Les généraux russes pensaient autrement. Il était clair que Moscou voulait un changement de régime : Zelensky devait rapidement céder la place à un successeur pro-russe, après quoi la victoire pourrait être proclamée. Après tout, avec l’élimination de Zelensky, le plus grand symbole de la résistance ukrainienne aurait disparu. Fin de guerre. Même les États-Unis ont alors averti que Kiev pourrait tomber dans quatre à cinq jours. Mais le blitzkrieg ne s’est pas concrétisé. L’avance russe s’est arrêtée.

Curieusement, une composante aérienne de cette campagne anti-Zelensky manquait. Le bureau présidentiel dans le centre de Kiev n’a pas été la cible d’une frappe aérienne à grande échelle. Avec le missile de croisière précis Kalibr, le bureau aurait pu être réduit en cendres dans les premiers jours, mais cela ne s’est pas produit non plus. Si vous êtes prêt en tant qu’armée d’invasion à détruire des villes entières et à tirer sur des civils, pourquoi laisser seul l’homme qui dirige son armée chaque jour et réconforte son peuple ?

Symbole de résistance

En conséquence, le président ukrainien a gagné en confiance et est devenu un symbole mondial de la résistance héroïque. Zelensky, craignant pour sa sécurité dans les premiers jours, a également commencé à défier les Russes. Au douzième jour de l’invasion, il s’adresse ouvertement à la population depuis son bureau. Le lendemain matin même depuis la cour. Depuis lors, le président est chaque jour assis derrière son bureau, recevant les dirigeants mondiaux. Une attaque soudaine de missiles de croisière russes est désormais considérée comme impossible.
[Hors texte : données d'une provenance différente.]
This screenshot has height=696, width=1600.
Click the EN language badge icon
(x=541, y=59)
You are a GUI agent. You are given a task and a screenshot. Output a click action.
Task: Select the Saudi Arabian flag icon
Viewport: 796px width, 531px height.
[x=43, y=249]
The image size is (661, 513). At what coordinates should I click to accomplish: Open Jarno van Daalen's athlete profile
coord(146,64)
Lors de l’invasion américaine de l’Irak en 2003, les États-Unis ont été confrontés au même problème. L’élimination rapide de Saddam Hussein signifierait une courte guerre. Mais le président George W. Bush avait un problème : les présidents américains ont été empêchés par décret présidentiel d’organiser une telle opération. « Aucun employé du gouvernement américain ne peut s’engager dans un assassinat politique ou conspirer pour commettre un assassinat politique », a déclaré le président Ford dans le décret exécutif 11905 en 1975. L’occasion était une enquête du Congrès sur l’implication de la CIA dans des plans d’assassinat contre d’autres Fidel Castro.
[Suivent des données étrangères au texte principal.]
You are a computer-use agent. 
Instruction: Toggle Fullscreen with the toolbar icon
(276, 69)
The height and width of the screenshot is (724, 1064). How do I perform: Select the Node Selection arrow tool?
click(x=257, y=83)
Cela n’a pas empêché l’administration Bush de bombarder les innombrables palais du président irakien au début de l’invasion. Les palais devaient être utilisés comme centres de commandement militaire et donc, selon Washington, étaient une cible militaire légitime. Les plus hauts généraux ukrainiens vivent également près de Zelensky. La question de savoir pourquoi les Russes n’ont pas suivi l’exemple américain et se sont montrés si réservés à l’égard de Zelensky reste sans réponse.